Ich würde das ehrlich gesagt recht profan wie folgt umformulieren:

..., dass er doch zu mir ins Bett gehörte, und wollte mit mir schlafen. Ich verwehrte ihm das jedoch das Gewollte.

Der Punkt ist: mit jemandem schlafen zu wollen wird als Sinnbild der Verzeihung angesehen (sowohl kulturell als übrigens auch juristisch) - also besser gleich direkt so sagen.


----------



## Wroclaw

Interessanter Vorschlag! Da die Töchter erst zwölf Jahre alt sind, frage ich mich, wie direkt das gesagt werden soll - aber ich verrate da wohl meine amerikanische Herkunft. So direkt mit Kindern sind viele Amerikaner nicht. Der Roman findet aber in Hamburg statt. Ich überlege es noch!

Vielen Dank


----------



## sokol

Naja - erstens würde ich sagen, ja, das kann man einer 12jährigen Tochter erzählen, wobei man das nicht ohne Grund erzählen würde; doch gerade in diesem Fall gibt es ja einen Anlass - die Misshandlung der Tochter, nicht wahr? Das würde meiner Meinung nach passen. 

(Mag sein, dass andre anderer Meinung sind, klar. Aber grundsätzlich ist man in Europa in solchen Dingen direkter, würde ich meinen, wie du ja schon selbst sagst.)


----------



## Sowka

Für die heutige Zeit stimme ich Dir zu, sokol, aber wenn ich mich recht entsinne, spielt der Roman kurz nach dem Krieg? *Gedächtnis bitte melden -- keine Antwort *

Ich denke, in der Zeit hätte eine Mutter mit ihrer 12jährigen Tochter nicht so gesprochen. Wroclaw, sag doch mal bitte: Wann denn??? 

In dem Fall könnte man, basierend auf sokols Vorschlag vielleicht sagen: "... und er bedrängte mich". Ich denke, das hätte in die damalige Zeit gepasst.


----------



## sokol

Sowka said:


> Für die heutige Zeit stimme ich Dir zu, sokol, aber wenn ich mich recht entsinne, spielt der Roman kurz nach dem Krieg?
> 
> ...
> 
> In dem Fall könnte man, basierend auf sokols Vorschlag vielleicht sagen: "... und er bedrängte mich". Ich denke, das hätte in die damalige Zeit gepasst.

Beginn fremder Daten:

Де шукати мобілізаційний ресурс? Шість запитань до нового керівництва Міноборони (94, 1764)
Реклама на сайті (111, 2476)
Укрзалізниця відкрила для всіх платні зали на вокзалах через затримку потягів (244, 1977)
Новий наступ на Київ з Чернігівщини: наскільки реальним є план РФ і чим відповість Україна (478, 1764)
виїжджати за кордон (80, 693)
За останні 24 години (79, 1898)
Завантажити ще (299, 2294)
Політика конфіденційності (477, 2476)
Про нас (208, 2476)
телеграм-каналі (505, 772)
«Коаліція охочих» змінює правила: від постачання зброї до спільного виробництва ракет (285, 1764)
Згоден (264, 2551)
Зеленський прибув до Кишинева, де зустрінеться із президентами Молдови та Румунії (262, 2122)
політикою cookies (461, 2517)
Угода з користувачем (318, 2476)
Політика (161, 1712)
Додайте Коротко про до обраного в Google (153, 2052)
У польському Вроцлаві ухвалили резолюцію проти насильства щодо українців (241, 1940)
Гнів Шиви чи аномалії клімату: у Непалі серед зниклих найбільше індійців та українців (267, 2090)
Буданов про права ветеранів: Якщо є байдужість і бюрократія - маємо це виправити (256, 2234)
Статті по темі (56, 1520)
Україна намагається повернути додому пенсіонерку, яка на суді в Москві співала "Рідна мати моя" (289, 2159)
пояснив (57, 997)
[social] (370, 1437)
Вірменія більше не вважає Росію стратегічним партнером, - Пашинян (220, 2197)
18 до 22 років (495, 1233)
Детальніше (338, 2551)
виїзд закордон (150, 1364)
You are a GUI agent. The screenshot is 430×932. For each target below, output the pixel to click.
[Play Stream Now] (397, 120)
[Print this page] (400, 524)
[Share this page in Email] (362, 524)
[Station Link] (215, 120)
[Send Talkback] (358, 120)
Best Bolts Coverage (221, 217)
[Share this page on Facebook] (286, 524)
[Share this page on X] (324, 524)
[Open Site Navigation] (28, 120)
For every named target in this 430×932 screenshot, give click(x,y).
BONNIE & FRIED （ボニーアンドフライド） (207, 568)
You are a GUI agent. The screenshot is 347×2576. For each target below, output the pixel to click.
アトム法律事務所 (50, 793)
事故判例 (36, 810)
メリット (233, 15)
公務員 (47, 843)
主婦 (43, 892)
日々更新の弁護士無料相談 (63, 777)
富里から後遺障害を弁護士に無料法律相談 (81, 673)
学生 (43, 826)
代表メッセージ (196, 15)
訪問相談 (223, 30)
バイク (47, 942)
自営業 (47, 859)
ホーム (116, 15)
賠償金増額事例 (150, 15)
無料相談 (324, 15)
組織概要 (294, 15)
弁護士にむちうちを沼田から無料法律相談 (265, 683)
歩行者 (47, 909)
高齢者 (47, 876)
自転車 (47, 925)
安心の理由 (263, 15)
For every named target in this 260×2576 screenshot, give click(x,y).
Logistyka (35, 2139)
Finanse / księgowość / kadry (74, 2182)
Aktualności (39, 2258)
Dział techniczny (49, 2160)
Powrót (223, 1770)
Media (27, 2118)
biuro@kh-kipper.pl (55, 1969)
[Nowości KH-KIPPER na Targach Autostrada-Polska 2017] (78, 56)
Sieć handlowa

Korrekt, und Danke für die Aufmerksamkeit! 
Für die Zeit kurz nach dem Krieg würde "bedrängen" bestimmt viel besser passen.


----------



## Wroclaw

Der Roman spielt in der heutigen Zeit. Vielleicht gebe ich also nach  und nehme die direkte Variante an. Kulturelle Unterschiede sind manchmal echt spannende Sachen!


----------



## Sowka

Das ist total seltsam: Ich hatte immer das Bild von zwei Nachkriegs-Mädchen vor Augen. Gerade gehe ich noch einmal alle Threads durch und frage mich, wie ich zu diesem Eindruck gekommen bin.. Keine Ahnung  Da habe ich wohl meine eigene Geschichte gedichtet 

Fein, dann passt ja alles


----------